[Aim of the task]
Return the part of the listing that opens with the line containing "Select the Groot" and closes with the line containing "point(270,83)", repeating those lines exactly. Leave the pictures out of your answer.

[Provided information]
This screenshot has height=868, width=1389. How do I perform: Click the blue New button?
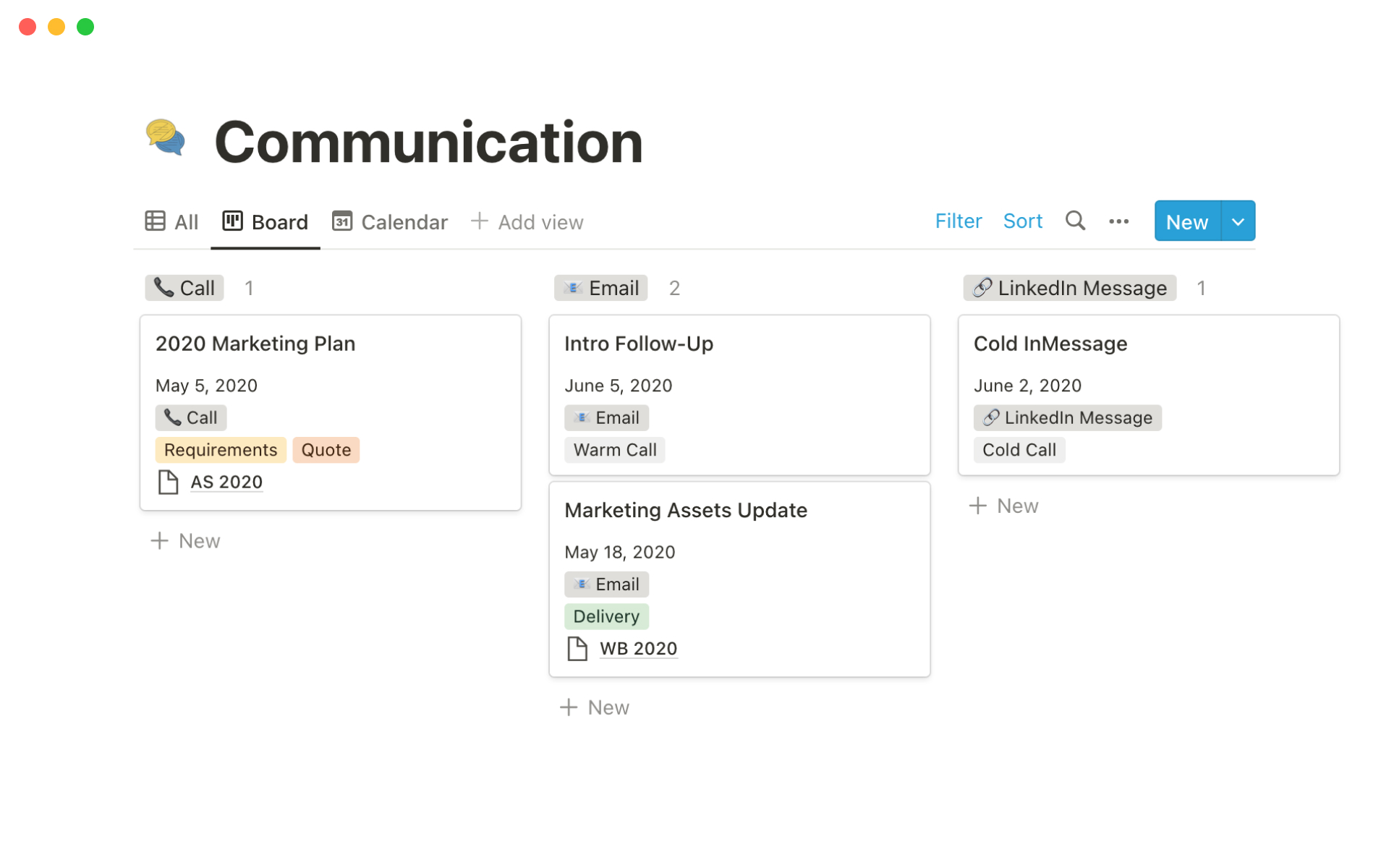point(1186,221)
==
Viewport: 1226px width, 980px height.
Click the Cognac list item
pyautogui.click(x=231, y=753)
--
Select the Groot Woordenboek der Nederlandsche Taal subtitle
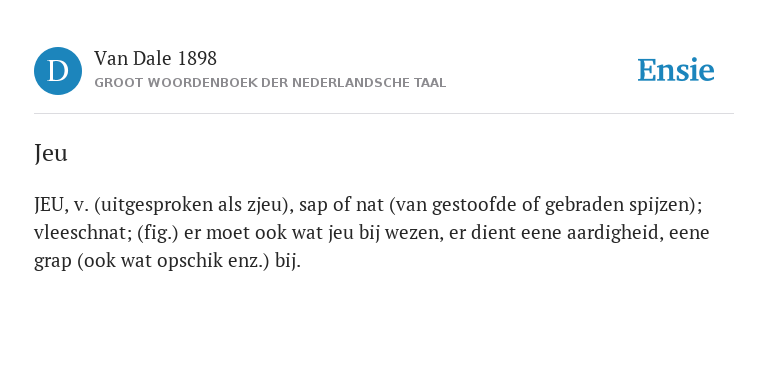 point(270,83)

[Completed exercise]
Select the Groot Woordenboek der Nederlandsche Taal subtitle
 point(270,83)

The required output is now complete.